TASK
Every line below must be given again exactly.

AVAILABLE DATA
========================================

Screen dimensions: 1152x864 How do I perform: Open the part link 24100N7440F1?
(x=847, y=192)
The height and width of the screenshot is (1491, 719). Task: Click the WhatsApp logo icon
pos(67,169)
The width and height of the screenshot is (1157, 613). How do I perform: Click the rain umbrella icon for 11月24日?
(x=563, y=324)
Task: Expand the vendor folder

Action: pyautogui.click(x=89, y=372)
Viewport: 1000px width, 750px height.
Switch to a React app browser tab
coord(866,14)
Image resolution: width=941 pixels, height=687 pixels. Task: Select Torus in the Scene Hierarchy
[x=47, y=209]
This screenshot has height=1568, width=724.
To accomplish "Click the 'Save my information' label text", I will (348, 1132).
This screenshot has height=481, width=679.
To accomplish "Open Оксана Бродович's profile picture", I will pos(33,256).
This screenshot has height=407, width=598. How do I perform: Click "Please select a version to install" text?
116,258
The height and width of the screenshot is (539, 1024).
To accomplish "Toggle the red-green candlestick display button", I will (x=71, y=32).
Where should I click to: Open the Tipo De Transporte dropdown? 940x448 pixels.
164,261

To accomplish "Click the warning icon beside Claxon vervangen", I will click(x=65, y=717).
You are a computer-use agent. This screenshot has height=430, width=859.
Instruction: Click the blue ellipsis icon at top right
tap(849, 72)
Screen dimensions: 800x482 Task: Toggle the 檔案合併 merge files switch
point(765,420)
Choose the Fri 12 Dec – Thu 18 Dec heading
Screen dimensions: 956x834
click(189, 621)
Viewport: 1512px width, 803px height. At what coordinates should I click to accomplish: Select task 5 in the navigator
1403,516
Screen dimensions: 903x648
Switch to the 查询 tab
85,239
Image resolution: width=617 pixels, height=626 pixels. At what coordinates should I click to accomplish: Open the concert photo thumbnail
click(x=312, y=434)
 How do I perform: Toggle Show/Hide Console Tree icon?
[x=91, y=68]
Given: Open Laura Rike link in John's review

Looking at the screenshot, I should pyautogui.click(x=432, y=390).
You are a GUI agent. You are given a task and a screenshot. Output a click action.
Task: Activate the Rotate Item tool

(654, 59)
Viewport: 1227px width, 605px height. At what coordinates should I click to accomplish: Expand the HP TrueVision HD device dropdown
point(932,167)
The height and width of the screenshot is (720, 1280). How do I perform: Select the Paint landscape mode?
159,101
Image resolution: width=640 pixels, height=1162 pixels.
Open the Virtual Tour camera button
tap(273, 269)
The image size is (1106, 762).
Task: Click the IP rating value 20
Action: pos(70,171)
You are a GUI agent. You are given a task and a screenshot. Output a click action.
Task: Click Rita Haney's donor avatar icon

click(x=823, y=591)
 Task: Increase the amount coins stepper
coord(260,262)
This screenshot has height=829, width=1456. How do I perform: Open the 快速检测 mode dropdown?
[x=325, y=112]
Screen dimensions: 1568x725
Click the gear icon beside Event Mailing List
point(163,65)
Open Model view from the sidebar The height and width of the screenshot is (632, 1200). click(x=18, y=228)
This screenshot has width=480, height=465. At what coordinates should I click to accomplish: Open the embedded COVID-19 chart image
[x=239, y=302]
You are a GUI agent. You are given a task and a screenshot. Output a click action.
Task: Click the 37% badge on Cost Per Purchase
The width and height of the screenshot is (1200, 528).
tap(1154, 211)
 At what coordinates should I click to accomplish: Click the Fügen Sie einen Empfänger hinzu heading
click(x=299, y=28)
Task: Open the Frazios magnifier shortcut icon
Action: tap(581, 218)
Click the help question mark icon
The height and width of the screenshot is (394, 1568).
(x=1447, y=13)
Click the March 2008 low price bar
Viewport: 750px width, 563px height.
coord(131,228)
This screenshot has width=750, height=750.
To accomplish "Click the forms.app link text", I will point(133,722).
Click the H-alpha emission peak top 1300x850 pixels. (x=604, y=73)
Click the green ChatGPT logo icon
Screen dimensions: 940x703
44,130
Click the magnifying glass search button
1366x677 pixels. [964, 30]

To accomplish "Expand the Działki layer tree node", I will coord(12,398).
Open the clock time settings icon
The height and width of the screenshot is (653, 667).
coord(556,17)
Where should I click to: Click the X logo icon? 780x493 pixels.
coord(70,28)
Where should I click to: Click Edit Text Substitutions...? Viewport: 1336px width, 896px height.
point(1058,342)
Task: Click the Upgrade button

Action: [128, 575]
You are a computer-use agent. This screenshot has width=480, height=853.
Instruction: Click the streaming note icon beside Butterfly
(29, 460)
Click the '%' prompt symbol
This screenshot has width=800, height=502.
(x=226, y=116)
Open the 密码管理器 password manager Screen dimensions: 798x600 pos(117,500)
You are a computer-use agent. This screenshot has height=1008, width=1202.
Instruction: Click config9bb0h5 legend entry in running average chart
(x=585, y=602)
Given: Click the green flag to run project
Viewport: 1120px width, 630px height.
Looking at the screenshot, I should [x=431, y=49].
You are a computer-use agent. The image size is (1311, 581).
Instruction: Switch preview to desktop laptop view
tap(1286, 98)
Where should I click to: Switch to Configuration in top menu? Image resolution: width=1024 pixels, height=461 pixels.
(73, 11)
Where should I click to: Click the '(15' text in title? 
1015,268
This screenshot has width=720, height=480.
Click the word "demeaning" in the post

========================================

TASK SOLUTION
Screen dimensions: 1152x864 How do I perform: Open the part link 24100N7440F1?
(x=847, y=192)
The height and width of the screenshot is (1491, 719). Task: Click the WhatsApp logo icon
pos(67,169)
The width and height of the screenshot is (1157, 613). How do I perform: Click the rain umbrella icon for 11月24日?
(x=563, y=324)
Task: Expand the vendor folder

Action: pyautogui.click(x=89, y=372)
Viewport: 1000px width, 750px height.
Switch to a React app browser tab
coord(866,14)
Image resolution: width=941 pixels, height=687 pixels. Task: Select Torus in the Scene Hierarchy
[x=47, y=209]
This screenshot has height=1568, width=724.
To accomplish "Click the 'Save my information' label text", I will (348, 1132).
This screenshot has height=481, width=679.
To accomplish "Open Оксана Бродович's profile picture", I will pos(33,256).
This screenshot has height=407, width=598. How do I perform: Click "Please select a version to install" text?
116,258
The height and width of the screenshot is (539, 1024).
To accomplish "Toggle the red-green candlestick display button", I will (x=71, y=32).
Where should I click to: Open the Tipo De Transporte dropdown? 940x448 pixels.
164,261

To accomplish "Click the warning icon beside Claxon vervangen", I will click(x=65, y=717).
You are a computer-use agent. This screenshot has height=430, width=859.
Instruction: Click the blue ellipsis icon at top right
tap(849, 72)
Screen dimensions: 800x482 Task: Toggle the 檔案合併 merge files switch
point(765,420)
Choose the Fri 12 Dec – Thu 18 Dec heading
Screen dimensions: 956x834
click(189, 621)
Viewport: 1512px width, 803px height. At what coordinates should I click to accomplish: Select task 5 in the navigator
1403,516
Screen dimensions: 903x648
Switch to the 查询 tab
85,239
Image resolution: width=617 pixels, height=626 pixels. At what coordinates should I click to accomplish: Open the concert photo thumbnail
click(x=312, y=434)
 How do I perform: Toggle Show/Hide Console Tree icon?
[x=91, y=68]
Given: Open Laura Rike link in John's review

Looking at the screenshot, I should pyautogui.click(x=432, y=390).
You are a GUI agent. You are given a task and a screenshot. Output a click action.
Task: Activate the Rotate Item tool

(654, 59)
Viewport: 1227px width, 605px height. At what coordinates should I click to accomplish: Expand the HP TrueVision HD device dropdown
point(932,167)
The height and width of the screenshot is (720, 1280). How do I perform: Select the Paint landscape mode?
159,101
Image resolution: width=640 pixels, height=1162 pixels.
Open the Virtual Tour camera button
tap(273, 269)
The image size is (1106, 762).
Task: Click the IP rating value 20
Action: pos(70,171)
You are a GUI agent. You are given a task and a screenshot. Output a click action.
Task: Click Rita Haney's donor avatar icon

click(x=823, y=591)
 Task: Increase the amount coins stepper
coord(260,262)
This screenshot has height=829, width=1456. How do I perform: Open the 快速检测 mode dropdown?
[x=325, y=112]
Screen dimensions: 1568x725
Click the gear icon beside Event Mailing List
point(163,65)
Open Model view from the sidebar The height and width of the screenshot is (632, 1200). click(x=18, y=228)
This screenshot has width=480, height=465. At what coordinates should I click to accomplish: Open the embedded COVID-19 chart image
[x=239, y=302]
You are a GUI agent. You are given a task and a screenshot. Output a click action.
Task: Click the 37% badge on Cost Per Purchase
The width and height of the screenshot is (1200, 528).
tap(1154, 211)
 At what coordinates should I click to accomplish: Click the Fügen Sie einen Empfänger hinzu heading
click(x=299, y=28)
Task: Open the Frazios magnifier shortcut icon
Action: tap(581, 218)
Click the help question mark icon
The height and width of the screenshot is (394, 1568).
(x=1447, y=13)
Click the March 2008 low price bar
Viewport: 750px width, 563px height.
coord(131,228)
This screenshot has width=750, height=750.
To accomplish "Click the forms.app link text", I will point(133,722).
Click the H-alpha emission peak top 1300x850 pixels. (x=604, y=73)
Click the green ChatGPT logo icon
Screen dimensions: 940x703
44,130
Click the magnifying glass search button
1366x677 pixels. [964, 30]

To accomplish "Expand the Działki layer tree node", I will coord(12,398).
Open the clock time settings icon
The height and width of the screenshot is (653, 667).
coord(556,17)
Where should I click to: Click the X logo icon? 780x493 pixels.
coord(70,28)
Where should I click to: Click Edit Text Substitutions...? Viewport: 1336px width, 896px height.
point(1058,342)
Task: Click the Upgrade button

Action: [128, 575]
You are a computer-use agent. This screenshot has width=480, height=853.
Instruction: Click the streaming note icon beside Butterfly
(29, 460)
Click the '%' prompt symbol
This screenshot has width=800, height=502.
(x=226, y=116)
Open the 密码管理器 password manager Screen dimensions: 798x600 pos(117,500)
You are a computer-use agent. This screenshot has height=1008, width=1202.
Instruction: Click config9bb0h5 legend entry in running average chart
(x=585, y=602)
Given: Click the green flag to run project
Viewport: 1120px width, 630px height.
Looking at the screenshot, I should [x=431, y=49].
You are a computer-use agent. The image size is (1311, 581).
Instruction: Switch preview to desktop laptop view
tap(1286, 98)
Where should I click to: Switch to Configuration in top menu? Image resolution: width=1024 pixels, height=461 pixels.
(73, 11)
Where should I click to: Click the '(15' text in title? 
1015,268
This screenshot has width=720, height=480.
Click the word "demeaning" in the post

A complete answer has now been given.